Эта продолжительная прогулка возбудила в нас сильный аппетит и мы с удовольствием направились в старый замок, где нас ожидал обильный обед. Рассказывают, что много лет тому назад, знаменитый китайский ученый, некий Кин-ту-ген, приезжал сюда, чтобы изучить несколько древних поэм, частью украшавших стены дома, частью напечатанных в хранящихся здесь старинных книгах. Но, по его мнению, ни одна из поэм не описывала в достаточно яркой и сильной степени всю красоту расстилавшейся перед глазами дивной картины. Неожиданно он почувствовал прилив вдохновения: выйдя вновь на веранду, он написал две строки:
«Перед замком течет могучий поток божественной вечности;
На востоке обширной равнины кое-где виднеются горы»…
Красота природы, а вернее реакция после охватившего его возбуждения так сильно его потрясли, что он, горько рыдая, убежал с веранды и немедленно покинул эту местность.
В Пхеньяне существует своеобразное учреждение: школа для обучения императорских наложниц разным искусствам, которая содержится исключительно для надобностей императорского двора, так как Пхеньян славится красотой своих женщин.
Со времени перехода власти в руки японцев это учреждение потеряло свой прежний блеск; вероятно, под их влиянием скоро оно будет и совсем уничтожено.
По возвращении из этой экскурсии мы узнали о получении следующей телеграммы: «Русская эскадра вышла из Порт-Артура в 6 ч. 30 м. Соединенные эскадры адмирала Того двинулись ей на встречу». Капитан Такараби тотчас отправился на «Маншу-Мару», по его словам, — к устью реки, по нашим же предположениям — на театр военных действий, так как наш вооруженный транспорт, собственно, и предназначался для надобностей разведочной службы. На время отсутствия Такараби, все заботы о нашем комфорте и удовольствиях принял на себя капитан Ямагуши. Вообще, нам не давали скучать. Маркиз Курода, принадлежащий к одному из древнейших родов Даймё, устроил поездку в прелестное живописное местечко вверх по реке. Мы отправились на большой джонке, устланной циновками и снабженной тентом, которую вел на буксире пароход. Поездка была тем интереснее, что дала нам случай видеть корейского земледельца в его домашней обстановке.

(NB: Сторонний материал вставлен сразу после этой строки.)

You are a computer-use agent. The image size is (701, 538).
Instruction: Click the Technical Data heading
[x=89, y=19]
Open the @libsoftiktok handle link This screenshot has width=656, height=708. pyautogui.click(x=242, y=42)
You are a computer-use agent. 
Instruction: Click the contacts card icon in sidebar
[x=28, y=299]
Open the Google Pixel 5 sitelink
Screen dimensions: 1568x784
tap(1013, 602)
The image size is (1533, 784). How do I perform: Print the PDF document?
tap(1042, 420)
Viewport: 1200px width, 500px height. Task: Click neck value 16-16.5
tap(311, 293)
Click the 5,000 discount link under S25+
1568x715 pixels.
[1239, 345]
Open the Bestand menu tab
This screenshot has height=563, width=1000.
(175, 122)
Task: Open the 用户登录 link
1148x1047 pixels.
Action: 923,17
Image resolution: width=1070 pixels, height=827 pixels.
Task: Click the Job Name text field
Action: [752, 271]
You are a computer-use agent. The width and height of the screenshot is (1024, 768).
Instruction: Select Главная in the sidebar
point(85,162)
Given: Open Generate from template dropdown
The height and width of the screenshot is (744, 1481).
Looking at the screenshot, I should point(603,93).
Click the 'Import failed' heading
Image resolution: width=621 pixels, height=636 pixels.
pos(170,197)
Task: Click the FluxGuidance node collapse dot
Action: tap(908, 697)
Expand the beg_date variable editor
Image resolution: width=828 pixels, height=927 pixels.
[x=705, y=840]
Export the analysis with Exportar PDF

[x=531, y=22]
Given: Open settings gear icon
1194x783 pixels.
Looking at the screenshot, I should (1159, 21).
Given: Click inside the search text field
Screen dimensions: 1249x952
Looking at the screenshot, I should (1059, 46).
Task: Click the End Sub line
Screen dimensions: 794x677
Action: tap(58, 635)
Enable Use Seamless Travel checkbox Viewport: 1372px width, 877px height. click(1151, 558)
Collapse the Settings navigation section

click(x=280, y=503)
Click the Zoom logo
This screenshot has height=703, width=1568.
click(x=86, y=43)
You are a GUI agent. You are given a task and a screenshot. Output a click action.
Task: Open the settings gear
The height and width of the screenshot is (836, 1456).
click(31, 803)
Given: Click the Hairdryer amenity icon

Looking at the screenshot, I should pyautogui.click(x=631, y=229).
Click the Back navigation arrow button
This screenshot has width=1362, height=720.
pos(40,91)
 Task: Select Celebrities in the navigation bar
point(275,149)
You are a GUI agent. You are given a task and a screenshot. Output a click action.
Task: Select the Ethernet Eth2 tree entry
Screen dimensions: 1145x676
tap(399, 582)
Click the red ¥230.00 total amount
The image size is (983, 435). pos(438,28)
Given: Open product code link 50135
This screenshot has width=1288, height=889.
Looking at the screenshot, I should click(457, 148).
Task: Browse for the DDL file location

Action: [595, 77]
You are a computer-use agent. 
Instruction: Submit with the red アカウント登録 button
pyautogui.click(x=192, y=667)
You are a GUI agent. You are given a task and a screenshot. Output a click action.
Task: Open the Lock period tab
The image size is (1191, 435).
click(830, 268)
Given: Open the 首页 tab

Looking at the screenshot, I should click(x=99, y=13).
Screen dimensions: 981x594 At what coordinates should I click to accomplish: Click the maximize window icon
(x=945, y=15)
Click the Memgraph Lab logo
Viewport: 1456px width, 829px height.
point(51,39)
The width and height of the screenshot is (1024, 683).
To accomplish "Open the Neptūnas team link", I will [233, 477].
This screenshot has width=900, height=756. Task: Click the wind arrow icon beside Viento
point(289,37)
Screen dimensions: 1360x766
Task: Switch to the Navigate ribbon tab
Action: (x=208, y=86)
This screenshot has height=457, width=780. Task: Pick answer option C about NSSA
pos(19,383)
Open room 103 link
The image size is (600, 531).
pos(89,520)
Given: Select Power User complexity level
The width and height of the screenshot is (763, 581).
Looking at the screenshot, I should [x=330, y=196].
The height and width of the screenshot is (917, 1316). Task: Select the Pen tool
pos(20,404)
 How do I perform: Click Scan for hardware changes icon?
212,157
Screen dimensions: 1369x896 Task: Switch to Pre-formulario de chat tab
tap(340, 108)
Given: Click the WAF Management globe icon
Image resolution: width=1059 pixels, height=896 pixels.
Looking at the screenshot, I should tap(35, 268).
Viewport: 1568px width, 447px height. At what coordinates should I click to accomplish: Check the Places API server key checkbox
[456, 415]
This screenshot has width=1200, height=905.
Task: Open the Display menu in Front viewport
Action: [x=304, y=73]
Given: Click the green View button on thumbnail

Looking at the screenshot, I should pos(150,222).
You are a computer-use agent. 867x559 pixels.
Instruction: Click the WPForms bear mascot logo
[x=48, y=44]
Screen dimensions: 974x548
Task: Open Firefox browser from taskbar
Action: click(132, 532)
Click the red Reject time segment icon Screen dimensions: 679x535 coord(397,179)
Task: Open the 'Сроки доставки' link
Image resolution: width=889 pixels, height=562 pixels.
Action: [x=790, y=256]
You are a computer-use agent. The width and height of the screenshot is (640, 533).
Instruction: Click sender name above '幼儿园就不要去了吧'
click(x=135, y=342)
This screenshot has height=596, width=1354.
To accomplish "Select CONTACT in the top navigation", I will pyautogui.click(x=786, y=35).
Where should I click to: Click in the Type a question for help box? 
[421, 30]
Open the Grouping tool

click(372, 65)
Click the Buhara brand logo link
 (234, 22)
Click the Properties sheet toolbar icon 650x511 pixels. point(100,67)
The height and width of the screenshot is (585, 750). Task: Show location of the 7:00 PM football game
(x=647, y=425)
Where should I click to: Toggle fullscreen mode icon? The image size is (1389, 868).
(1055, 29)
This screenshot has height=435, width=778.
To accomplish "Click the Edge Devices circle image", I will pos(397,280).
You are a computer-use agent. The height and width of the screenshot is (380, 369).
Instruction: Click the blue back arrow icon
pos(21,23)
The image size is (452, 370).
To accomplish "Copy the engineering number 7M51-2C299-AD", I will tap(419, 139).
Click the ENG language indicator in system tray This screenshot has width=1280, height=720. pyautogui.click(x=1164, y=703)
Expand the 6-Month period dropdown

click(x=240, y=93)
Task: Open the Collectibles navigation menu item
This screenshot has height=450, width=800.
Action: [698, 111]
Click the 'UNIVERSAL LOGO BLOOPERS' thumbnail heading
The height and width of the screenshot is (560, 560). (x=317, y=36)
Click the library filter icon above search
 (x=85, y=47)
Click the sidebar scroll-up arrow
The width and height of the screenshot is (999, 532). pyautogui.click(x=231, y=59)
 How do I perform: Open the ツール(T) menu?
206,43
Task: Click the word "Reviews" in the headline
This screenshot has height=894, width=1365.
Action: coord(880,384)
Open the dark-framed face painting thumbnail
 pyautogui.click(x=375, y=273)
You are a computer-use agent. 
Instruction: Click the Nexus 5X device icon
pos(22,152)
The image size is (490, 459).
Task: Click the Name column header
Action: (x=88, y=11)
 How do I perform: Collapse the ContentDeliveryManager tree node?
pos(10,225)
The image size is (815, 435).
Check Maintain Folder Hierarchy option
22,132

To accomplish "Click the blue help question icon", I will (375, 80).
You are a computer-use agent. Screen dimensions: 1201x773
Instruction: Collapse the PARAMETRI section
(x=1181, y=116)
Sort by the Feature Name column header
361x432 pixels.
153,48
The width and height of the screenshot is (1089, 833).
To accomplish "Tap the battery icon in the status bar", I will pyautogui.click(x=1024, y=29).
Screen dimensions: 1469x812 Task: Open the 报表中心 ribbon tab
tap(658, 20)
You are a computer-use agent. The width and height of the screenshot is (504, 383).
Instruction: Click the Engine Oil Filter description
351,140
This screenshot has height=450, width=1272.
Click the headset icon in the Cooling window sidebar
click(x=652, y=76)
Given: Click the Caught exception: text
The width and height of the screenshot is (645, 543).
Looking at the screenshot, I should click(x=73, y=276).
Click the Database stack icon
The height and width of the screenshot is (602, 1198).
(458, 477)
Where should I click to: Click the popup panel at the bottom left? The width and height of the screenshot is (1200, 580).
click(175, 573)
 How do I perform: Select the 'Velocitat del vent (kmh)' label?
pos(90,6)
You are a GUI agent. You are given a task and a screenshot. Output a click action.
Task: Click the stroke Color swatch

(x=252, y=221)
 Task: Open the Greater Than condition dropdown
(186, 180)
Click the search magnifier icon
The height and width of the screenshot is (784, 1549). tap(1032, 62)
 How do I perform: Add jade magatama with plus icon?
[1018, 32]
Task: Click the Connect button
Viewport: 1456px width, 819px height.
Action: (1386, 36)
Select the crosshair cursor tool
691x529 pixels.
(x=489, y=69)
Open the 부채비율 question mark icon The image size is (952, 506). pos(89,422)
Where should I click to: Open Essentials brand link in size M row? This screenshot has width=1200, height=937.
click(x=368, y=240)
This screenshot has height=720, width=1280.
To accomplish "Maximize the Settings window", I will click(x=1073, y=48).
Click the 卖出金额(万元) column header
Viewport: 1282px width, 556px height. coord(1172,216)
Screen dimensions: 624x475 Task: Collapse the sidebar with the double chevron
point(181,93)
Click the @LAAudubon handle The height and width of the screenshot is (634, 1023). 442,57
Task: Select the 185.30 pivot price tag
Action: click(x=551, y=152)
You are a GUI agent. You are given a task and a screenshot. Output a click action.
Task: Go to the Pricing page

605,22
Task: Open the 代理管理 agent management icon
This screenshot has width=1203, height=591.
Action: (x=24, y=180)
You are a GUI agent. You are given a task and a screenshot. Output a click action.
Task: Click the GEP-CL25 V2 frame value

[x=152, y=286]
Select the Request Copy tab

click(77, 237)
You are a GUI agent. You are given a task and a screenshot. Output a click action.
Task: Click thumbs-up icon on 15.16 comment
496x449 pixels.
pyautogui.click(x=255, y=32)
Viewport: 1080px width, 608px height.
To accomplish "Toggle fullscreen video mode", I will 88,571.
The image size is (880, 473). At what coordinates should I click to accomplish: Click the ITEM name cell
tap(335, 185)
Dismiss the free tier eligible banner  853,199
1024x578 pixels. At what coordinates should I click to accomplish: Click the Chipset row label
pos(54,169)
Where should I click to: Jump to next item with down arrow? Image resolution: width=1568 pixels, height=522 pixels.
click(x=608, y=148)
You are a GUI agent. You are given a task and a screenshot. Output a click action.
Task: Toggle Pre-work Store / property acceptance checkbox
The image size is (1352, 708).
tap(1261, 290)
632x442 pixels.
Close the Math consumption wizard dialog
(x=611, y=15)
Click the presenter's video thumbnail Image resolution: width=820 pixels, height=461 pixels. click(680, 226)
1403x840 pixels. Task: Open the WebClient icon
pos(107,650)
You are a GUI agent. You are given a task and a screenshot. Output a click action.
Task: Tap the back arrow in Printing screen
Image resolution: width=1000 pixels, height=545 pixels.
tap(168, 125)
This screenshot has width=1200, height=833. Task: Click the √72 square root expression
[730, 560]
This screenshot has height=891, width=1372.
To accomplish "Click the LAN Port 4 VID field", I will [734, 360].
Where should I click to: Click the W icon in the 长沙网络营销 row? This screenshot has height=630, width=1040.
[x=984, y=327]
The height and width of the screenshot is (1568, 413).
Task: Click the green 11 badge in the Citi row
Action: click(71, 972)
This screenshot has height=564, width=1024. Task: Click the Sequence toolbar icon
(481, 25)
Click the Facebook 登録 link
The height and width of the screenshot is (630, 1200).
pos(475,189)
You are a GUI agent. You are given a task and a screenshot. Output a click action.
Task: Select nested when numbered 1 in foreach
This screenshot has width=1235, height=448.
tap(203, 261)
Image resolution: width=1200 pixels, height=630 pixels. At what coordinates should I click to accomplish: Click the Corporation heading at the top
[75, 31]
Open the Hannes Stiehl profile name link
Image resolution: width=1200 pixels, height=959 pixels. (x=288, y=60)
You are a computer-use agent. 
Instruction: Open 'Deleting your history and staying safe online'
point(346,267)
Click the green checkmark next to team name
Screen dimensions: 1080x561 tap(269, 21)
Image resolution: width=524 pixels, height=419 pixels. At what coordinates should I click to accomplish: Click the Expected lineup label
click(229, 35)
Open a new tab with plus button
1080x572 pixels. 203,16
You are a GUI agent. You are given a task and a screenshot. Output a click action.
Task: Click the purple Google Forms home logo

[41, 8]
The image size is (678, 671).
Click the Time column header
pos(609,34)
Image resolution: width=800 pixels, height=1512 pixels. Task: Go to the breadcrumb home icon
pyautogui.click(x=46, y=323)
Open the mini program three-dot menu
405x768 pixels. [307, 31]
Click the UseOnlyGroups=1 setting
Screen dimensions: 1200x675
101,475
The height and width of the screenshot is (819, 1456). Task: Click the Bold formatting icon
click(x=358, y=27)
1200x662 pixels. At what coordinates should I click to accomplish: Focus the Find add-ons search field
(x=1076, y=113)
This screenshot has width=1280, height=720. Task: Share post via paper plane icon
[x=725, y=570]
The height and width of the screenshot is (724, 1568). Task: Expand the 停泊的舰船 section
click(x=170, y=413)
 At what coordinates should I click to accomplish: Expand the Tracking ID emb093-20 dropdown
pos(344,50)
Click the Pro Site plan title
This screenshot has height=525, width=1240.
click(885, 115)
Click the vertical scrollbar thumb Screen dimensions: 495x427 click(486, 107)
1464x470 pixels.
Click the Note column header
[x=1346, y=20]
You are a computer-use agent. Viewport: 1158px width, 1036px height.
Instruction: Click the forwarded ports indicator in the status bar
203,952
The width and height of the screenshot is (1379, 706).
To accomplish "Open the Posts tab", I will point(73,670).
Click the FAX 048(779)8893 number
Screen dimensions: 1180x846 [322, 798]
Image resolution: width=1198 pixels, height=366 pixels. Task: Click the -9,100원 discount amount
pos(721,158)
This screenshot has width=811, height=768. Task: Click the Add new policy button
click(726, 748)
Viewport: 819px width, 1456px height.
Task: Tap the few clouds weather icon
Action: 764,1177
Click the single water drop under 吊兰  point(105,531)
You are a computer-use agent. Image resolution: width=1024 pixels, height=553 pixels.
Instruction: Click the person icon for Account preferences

Деревенские дома корейцев ничем не отличаются от китайских. В один из них мы зашли. Особенной зажиточностью он не отличался, но хозяин сказал нам: «целые поколения моих дедов и прадедов жили и умирали на этой земле; я обязан остаться здесь, следить и ухаживать за их могилами». Перед отъездом мы хотели сделать любопытный фотографический снимок молодого быка, окруженного целой группой детей, но он неожиданно оскорбился нашей фамильярностью, и, нагнув голову, стремительно кинулся на фотографа. Тот еле спасся поспешным бегством. Хозяин изысканно вежливо извинился перед нами за поведение быка, объясняя, что до сих пор ему приходилось видеть только белые платья, и что он испугался черного цвета наших костюмов.